社外ネットワーク: 地域クラスター、ソーシャル・ネットワーク、製品開発プロセス、研究開発フォーラム、 新技術開発コンソーシアム、 技術標準作り、供給チェーンの取りまとめ、学会等に参加することにより必要な情報を集めます。 その他にも、学習のネットワークを作ったり、アントレプレ ナーといわれる人々との人脈を構築するのも思いがけないアイデアを集めるには有効です。そういえば、本シリーズの「同 窓会も変わった?」でご報告した、金沢大学の東京支部同窓会での中村信一金沢大学長の「支部の皆さんは、審議会に出席していただいて、貴重な情報を大学に送っていただければあ りがたい。」との発言もこのような、学外ネットワークの一つとなると考えればいいのかもしれません。「大 学も変わった」ものです。

役に立つ考え方の整理

具体的な探索エリアではないのですが、いわゆるイノベーションの定説といわれる、考え方や定説も整理しておきしょう。 たとえば物流、組み立て、生産、設計の領域においてマスカストマーゼーションを実施するためにはどうすればいいか。 一つのエリアで成功した考え方をどんどん発展させて、イノベーションの芽を探すオープンイノベーションの考え方。 たとえば"iPad"のようにイノベーションというのは全く新しいもので構成されているものは 意外と少なく、従来からあるものを新たに組み直し、ちょっと新しい考え方を追加したものが多いことなどいろいろな情報が集まってくるかと思います。 このようにして集まった新しい考え方や手法は、資料を整理し関係者が容易に参照できるようにしておきます。

検索活動をまとめる

検索活動の結果集めた情報の整理にあたっては以下のようなことを考慮しながらすすめます。

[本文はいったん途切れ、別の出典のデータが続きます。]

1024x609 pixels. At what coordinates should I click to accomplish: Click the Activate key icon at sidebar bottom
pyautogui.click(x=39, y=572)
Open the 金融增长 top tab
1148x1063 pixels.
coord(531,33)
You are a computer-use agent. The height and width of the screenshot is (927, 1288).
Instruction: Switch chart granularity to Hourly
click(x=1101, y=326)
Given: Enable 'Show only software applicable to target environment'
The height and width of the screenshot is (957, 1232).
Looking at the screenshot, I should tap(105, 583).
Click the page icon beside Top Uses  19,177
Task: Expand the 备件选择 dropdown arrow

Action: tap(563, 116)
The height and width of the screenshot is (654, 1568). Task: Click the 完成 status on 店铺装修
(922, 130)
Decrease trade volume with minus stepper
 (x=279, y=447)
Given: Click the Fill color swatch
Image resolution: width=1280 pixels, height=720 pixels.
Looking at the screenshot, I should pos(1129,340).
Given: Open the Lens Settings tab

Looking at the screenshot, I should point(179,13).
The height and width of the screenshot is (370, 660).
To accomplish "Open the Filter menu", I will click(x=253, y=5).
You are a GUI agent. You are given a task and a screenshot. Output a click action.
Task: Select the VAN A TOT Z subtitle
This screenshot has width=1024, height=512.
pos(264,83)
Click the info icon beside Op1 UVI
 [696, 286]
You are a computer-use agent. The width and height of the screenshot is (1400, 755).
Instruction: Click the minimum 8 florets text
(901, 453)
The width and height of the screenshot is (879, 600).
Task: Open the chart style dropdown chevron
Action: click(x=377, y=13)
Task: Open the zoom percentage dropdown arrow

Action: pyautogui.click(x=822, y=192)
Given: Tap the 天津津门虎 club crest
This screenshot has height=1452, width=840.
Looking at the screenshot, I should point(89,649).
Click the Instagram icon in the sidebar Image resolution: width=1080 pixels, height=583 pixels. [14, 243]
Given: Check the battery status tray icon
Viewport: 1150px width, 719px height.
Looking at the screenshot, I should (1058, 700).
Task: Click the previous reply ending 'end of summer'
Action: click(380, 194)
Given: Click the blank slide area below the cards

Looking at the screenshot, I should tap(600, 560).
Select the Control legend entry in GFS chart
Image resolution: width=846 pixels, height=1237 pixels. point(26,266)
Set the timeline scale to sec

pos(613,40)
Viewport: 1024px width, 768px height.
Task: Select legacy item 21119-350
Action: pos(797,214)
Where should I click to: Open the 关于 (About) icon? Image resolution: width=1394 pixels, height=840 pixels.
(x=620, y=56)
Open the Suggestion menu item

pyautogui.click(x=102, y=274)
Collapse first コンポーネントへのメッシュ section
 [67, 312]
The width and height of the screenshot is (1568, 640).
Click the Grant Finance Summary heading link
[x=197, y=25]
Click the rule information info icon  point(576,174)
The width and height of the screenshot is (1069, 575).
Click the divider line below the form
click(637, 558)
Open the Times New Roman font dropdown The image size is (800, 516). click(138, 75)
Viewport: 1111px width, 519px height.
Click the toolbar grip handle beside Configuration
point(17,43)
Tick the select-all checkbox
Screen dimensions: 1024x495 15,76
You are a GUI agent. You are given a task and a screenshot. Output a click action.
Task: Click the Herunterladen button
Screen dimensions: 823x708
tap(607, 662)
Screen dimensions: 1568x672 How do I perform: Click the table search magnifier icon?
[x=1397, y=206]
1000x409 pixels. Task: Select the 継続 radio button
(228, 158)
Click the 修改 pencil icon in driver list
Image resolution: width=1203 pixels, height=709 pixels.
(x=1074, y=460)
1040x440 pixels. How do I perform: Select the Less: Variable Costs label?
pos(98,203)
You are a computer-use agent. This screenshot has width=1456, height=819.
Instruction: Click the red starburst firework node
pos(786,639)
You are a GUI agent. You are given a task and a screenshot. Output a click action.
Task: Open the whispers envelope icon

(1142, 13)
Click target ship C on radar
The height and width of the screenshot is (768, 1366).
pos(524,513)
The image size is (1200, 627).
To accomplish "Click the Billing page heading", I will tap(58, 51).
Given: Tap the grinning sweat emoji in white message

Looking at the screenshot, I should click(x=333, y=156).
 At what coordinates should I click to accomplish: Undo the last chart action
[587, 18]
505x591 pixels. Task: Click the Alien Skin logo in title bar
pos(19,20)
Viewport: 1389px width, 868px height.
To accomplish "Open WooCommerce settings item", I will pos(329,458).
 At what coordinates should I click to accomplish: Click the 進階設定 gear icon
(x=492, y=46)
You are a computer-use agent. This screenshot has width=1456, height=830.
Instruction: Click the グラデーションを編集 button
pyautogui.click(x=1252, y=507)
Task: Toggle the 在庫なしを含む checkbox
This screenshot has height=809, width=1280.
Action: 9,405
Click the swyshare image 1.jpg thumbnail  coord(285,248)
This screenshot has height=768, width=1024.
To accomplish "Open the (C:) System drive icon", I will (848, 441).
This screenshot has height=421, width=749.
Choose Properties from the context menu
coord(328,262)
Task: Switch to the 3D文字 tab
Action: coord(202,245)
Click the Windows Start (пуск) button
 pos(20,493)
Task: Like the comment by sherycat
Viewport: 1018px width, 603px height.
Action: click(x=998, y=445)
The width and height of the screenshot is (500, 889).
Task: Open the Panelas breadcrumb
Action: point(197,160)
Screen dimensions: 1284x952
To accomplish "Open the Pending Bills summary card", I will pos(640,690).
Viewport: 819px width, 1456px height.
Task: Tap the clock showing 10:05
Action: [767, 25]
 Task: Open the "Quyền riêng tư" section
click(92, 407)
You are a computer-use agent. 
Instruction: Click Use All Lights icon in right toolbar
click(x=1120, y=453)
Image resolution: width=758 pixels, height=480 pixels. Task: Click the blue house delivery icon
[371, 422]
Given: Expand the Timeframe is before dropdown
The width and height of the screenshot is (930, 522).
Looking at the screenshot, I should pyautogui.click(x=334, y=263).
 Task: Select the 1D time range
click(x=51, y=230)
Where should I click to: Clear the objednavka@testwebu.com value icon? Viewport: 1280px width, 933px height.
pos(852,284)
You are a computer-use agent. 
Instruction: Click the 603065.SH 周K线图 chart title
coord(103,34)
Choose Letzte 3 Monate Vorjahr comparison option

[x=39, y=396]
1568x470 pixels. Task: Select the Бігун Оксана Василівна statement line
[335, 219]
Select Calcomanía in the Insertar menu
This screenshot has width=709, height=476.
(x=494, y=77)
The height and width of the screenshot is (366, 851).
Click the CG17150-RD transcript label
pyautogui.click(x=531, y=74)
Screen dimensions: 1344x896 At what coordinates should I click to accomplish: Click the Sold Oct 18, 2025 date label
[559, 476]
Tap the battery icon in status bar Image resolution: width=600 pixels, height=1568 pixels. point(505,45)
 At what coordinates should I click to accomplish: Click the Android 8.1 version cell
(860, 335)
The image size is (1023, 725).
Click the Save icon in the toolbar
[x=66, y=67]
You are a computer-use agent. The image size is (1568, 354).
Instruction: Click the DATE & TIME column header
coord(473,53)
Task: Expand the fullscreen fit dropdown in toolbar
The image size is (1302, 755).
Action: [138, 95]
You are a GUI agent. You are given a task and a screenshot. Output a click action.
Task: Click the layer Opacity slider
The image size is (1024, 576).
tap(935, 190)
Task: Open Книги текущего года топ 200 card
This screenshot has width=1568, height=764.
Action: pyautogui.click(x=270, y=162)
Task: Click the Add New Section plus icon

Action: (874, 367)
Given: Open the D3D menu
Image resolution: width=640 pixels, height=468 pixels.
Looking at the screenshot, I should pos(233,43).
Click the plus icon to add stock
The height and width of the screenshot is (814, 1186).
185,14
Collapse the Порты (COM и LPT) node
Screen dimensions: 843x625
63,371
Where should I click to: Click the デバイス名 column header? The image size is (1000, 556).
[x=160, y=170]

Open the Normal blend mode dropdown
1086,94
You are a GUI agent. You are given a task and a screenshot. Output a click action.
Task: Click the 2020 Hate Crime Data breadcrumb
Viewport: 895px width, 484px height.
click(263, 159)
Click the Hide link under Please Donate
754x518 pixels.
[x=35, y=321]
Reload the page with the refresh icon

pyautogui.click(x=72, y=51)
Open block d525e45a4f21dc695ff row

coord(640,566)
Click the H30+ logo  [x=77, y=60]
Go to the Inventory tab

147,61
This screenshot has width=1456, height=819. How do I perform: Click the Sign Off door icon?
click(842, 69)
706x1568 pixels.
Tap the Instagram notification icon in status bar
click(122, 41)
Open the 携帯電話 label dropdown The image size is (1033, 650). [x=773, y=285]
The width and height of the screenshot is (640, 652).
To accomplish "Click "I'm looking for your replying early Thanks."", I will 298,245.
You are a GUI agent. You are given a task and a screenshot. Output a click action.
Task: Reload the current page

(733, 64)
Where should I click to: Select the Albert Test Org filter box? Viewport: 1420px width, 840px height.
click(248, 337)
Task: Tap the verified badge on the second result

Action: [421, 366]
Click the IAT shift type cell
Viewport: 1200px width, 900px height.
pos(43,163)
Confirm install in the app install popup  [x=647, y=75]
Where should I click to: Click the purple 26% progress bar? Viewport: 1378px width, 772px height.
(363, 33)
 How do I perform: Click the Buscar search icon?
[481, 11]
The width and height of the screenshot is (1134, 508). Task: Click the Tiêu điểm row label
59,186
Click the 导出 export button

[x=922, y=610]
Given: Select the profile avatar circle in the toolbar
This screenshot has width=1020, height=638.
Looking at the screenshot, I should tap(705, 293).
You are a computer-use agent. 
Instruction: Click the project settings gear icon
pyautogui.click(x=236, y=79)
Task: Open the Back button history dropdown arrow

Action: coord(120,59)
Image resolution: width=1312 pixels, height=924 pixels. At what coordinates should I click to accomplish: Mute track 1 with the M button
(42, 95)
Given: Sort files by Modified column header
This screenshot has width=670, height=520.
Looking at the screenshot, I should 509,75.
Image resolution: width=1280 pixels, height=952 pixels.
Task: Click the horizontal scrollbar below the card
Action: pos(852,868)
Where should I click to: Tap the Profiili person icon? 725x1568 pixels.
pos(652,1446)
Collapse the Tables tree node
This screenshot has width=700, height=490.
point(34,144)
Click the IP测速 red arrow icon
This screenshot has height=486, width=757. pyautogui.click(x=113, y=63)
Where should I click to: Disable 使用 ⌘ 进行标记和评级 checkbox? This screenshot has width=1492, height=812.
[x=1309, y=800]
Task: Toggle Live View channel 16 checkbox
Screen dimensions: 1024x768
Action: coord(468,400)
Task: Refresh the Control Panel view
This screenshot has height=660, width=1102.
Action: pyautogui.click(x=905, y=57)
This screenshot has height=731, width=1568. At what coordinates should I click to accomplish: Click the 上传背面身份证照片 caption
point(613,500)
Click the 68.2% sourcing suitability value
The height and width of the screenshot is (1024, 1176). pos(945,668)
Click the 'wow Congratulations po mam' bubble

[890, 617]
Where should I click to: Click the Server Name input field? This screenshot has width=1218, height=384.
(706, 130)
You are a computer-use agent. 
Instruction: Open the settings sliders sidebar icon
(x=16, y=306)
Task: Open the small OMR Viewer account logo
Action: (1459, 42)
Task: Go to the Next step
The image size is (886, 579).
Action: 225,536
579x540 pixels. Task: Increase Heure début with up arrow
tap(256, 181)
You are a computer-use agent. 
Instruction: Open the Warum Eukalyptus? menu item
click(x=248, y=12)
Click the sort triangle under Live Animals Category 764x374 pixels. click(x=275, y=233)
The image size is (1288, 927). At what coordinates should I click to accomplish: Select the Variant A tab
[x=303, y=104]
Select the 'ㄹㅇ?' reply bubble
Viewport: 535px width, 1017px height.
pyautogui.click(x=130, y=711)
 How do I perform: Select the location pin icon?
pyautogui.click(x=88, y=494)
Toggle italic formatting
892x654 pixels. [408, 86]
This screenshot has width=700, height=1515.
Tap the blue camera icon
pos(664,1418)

将来を思い描く:  検索の結果、想定される状況が自社に影響を与える可能性とその兆候をシナリオプラニングやテクノロジーロードマッピング等の 手法を使って自社の将来のあり方やの可能性を描いておく。 出来上がった将来像を魚眼マンダラ風(通常の9コマのマンダラ図を魚眼レンズで見たような、中央部を大きくしたマンダラ図)にまとめておくと、他の人に説明するときに役立ちます。

Webを活用する:  通信技術や仮想世界を利用して世の中の新しい動向を知る

現状の改革や変化を起しそうな人々とのおつきあいを深める:  言っていることではなく、どう行動しているかで付き合う人を決める。

主流派と付き合う:  主流派の人々を自分の製品やサービスの開発に巻き込む。

学習する組織を構築する:  多様性のある人やチームを作る、創造性開発ツールを導入・活用する、社内起業家や社内事業家を育成する。

実践しながら学ぶ:  場合によっては試作品を関係者に持ち込み、評価や批判を得る。 社内ベンチャー制度の利用もしくは導入をはかる。

ブローカーや仲介者を利用する: 業界情報やアイデアを社内に 取り入れる。

競合情報をまとめておく:  このためには、常日頃から競合他社によって自社技術の模倣や機能拡張によるイノベーションが行われていないか、販売レ ポート等を使って、全社で監視しておかなくてはなりません。

これらの情報の整理のポイントは、単に集めた外部情報だけではなくて、情報入手の方法、日付とともに、 自社に適用したらどうなるかを思いつくままに書き加えておくことです。  さらに、これらのいくつかくは情報処理の技術を使って、ある程度の自動化を図れるかもしれません。

研究機関向け追記

ここまで、改善運動に慣れた会社が、イノベーションを目指した検索について考えるべきことを、述べてきました。 研究機関のメンバーの多くはすでに、自分の研究活動について、文献検索や学会への参加等、 ここで前提とした一般的会社以上の検索を行っています。今後、研究成果の実用化に発展させる時には、 ここで述べてきた自社を自分の研究機関シーズは自分の研究成果顧客をお付き合いしているもしくはする可能性のある企業や研究機関・学生 と考えれば、同様なアプローチが可能になります。